In Memoriam - with style
A collection of memorial cards from a hundred years ago has provided us with an insight into the importance given, at that time, to expressing formal public grief.
Most of the cards relate to Campden families and will add to our knowledge of their histories. Wilfred Nobes was killed in action in 1918 and his card combines with his story in Paul Hughes’ book ‘Campden 1914-18’. One of the most decorated cards is for a three-year-old child, not from Campden but with a family connection. The inscriptions and poems, such as that for Betsy Walker, also reflect the expressions of the time.

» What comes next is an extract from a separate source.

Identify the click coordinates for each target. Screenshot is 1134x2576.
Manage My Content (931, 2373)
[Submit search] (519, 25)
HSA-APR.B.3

The collection of cards is part of a donation of documents and photographs from the late Edwin Ladbrook, whose father, Lawrence, was a notable ‘Campden Character’ with his brother Charlie. We have documents relating the the ‘Eight Bells’ when the landlord was James Gladwin, whose widow, Millicent, subsequently married Edwin’s grandfather, Edwin. Edwin and Millicent ran a butcher’s shop in Lower High Street and Millicent was renowned for her faggots In rich gravy. We have recorded a memory of someone, when a child walking past the open window (butchers did not have glazed windows then), saw the bowls of pork dripping with sprigs of rosemary.
Another bundle comprises cards and invoices relating to the Noel Arms, where dinners and refreshments were provided for Balls, including those in aid of the Volunteer Corps, and for whist drives and other entertainments.
Some letters tell a story of the Nobes brothers, Harry, Frank and Thomas, who all survived WWI. Their father, Thomas, sent a request in 1918 for Tom’s furlough to be extended so that he could help with the farm. A notification is included that shows that Tom was allocated to the Agricultural Labour Corps, but it is not clear whether he did end up helping at home.
The sorting and cataloguing of all this interesting material will continue, in the Archive Room ‘bubble’, and more stories may be uncovered.